### Your goal
Starting from the line that holds "Instruction: Click England's yellow card icon", print each remaining line of the entries exactly, ending with the last.

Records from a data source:
┄┄┄┄┄┄┄┄┄┄
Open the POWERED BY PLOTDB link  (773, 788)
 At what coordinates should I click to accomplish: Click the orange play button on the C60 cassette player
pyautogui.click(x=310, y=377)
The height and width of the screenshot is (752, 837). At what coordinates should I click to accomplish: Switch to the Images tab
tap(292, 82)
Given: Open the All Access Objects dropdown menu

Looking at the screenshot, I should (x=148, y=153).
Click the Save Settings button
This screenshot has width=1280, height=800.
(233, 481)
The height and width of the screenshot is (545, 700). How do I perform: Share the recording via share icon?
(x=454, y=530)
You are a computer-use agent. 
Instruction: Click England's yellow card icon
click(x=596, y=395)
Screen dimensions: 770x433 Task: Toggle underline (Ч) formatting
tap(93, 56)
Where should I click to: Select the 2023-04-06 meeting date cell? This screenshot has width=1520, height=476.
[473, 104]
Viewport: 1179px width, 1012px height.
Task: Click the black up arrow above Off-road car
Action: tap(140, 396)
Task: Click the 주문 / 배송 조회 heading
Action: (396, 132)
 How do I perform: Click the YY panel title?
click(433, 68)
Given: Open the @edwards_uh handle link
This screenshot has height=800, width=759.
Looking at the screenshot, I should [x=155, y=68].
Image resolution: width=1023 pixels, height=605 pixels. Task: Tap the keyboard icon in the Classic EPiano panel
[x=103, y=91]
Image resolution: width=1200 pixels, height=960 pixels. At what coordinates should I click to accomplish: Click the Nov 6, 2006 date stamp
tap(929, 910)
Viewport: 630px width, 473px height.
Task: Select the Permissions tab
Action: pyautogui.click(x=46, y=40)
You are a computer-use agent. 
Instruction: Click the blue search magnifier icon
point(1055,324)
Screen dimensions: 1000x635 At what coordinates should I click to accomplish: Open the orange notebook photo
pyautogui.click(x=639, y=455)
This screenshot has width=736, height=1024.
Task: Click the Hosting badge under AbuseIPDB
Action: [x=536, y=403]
┄┄┄┄┄┄┄┄┄┄
### Written response
Instruction: Click England's yellow card icon
click(x=596, y=395)
Screen dimensions: 770x433 Task: Toggle underline (Ч) formatting
tap(93, 56)
Where should I click to: Select the 2023-04-06 meeting date cell? This screenshot has width=1520, height=476.
[473, 104]
Viewport: 1179px width, 1012px height.
Task: Click the black up arrow above Off-road car
Action: tap(140, 396)
Task: Click the 주문 / 배송 조회 heading
Action: (396, 132)
 How do I perform: Click the YY panel title?
click(433, 68)
Given: Open the @edwards_uh handle link
This screenshot has height=800, width=759.
Looking at the screenshot, I should [x=155, y=68].
Image resolution: width=1023 pixels, height=605 pixels. Task: Tap the keyboard icon in the Classic EPiano panel
[x=103, y=91]
Image resolution: width=1200 pixels, height=960 pixels. At what coordinates should I click to accomplish: Click the Nov 6, 2006 date stamp
tap(929, 910)
Viewport: 630px width, 473px height.
Task: Select the Permissions tab
Action: pyautogui.click(x=46, y=40)
You are a computer-use agent. 
Instruction: Click the blue search magnifier icon
point(1055,324)
Screen dimensions: 1000x635 At what coordinates should I click to accomplish: Open the orange notebook photo
pyautogui.click(x=639, y=455)
This screenshot has width=736, height=1024.
Task: Click the Hosting badge under AbuseIPDB
Action: [x=536, y=403]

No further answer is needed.